Colony Sound is on at Marlborough Gallery until October 19, 2019.

Read our full interview with Freeman and Lowe here.


Monty Python at BFI
And now for something completely different… the mastermind creation of
Graham Chapman, John Cleese, Terry Gilliam, Eric Idle, Terry Jones and Michael Palin, Monty Python turned absurdity into a radical artform, and comedy gold. Need proof? The term ‘pythonesque’ (the uncanny ability to shred just about everything under the sun using absurdist wit and black humour) is now firmly lodged in the standardised dictionary, and if it’s possible to Monty Python-ise an object – whether a board game or a theme park ride – it’s been done. 
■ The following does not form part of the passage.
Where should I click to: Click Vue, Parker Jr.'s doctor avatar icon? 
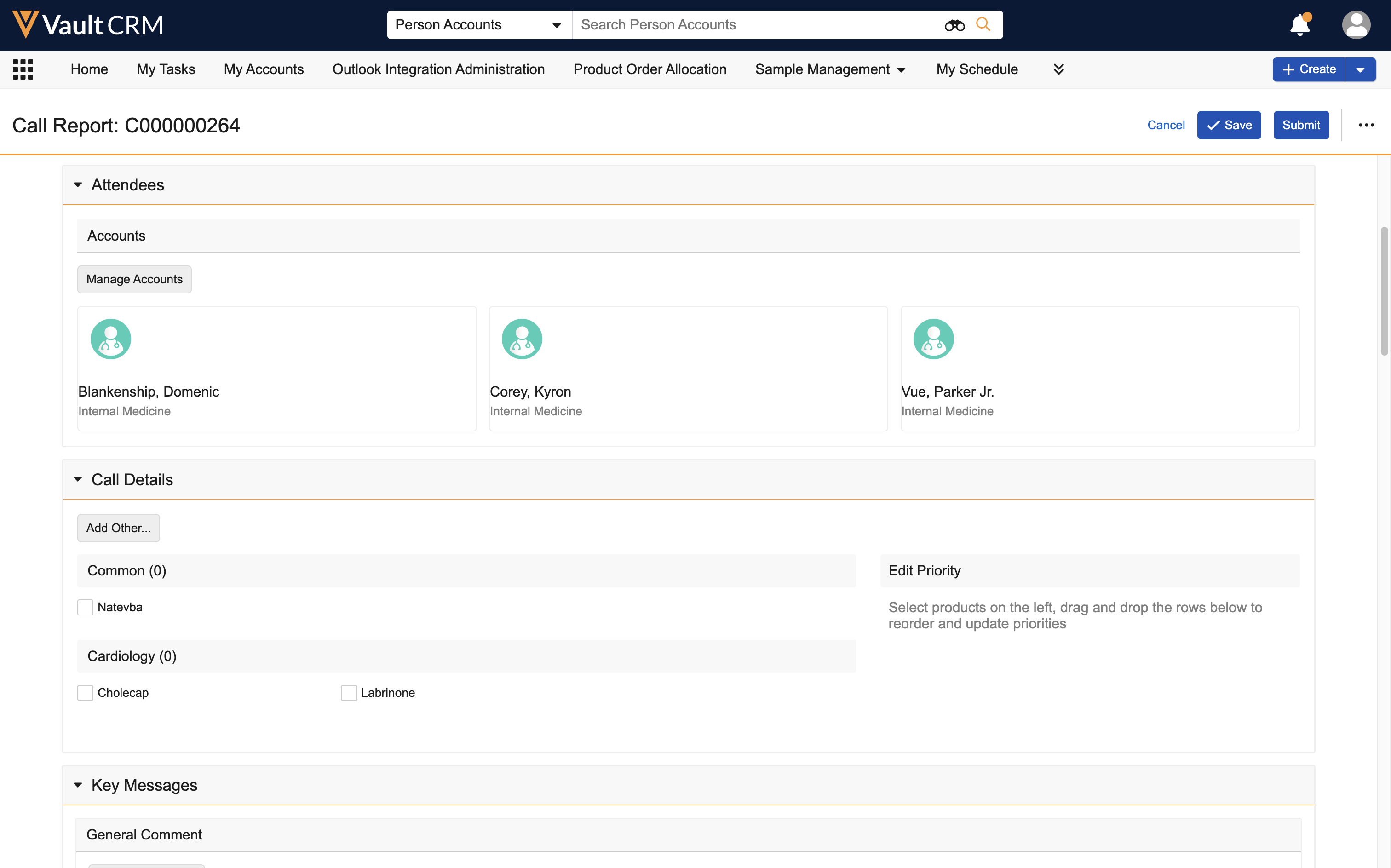click(x=933, y=339)
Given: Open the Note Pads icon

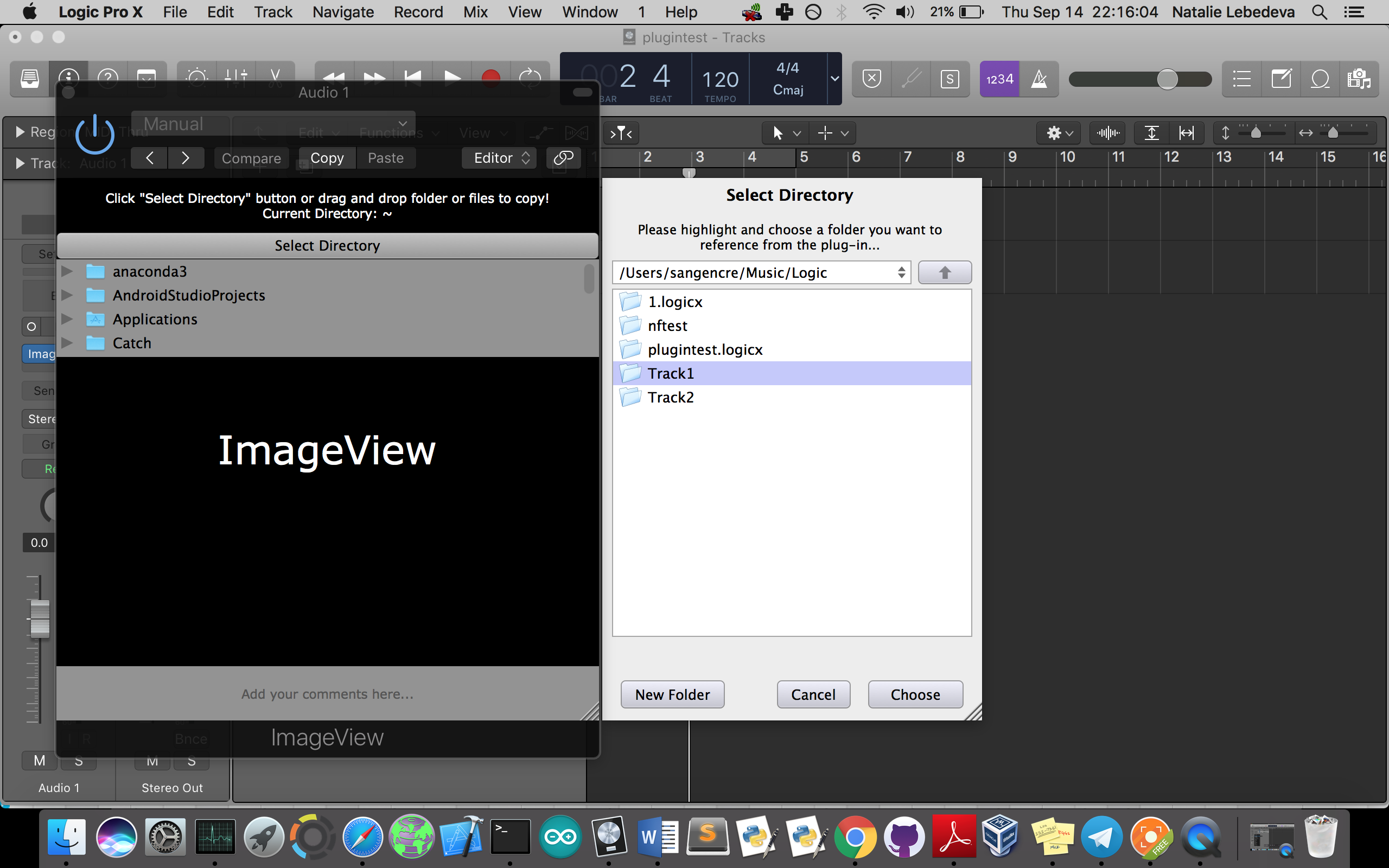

This September, the British Film Institute have dug deep into the Python archives and unearthed gems, orchestrating an impressive programme that moves through the group’s vast archive, plus behind the scenes footage from some of the sextet’s best-known sketches, never-before-seen papers, publicity and photography, and select screenings of films and shows that influenced the group. 

Monty Python season will be on show at the BFI from 13th September – 13th October 2019.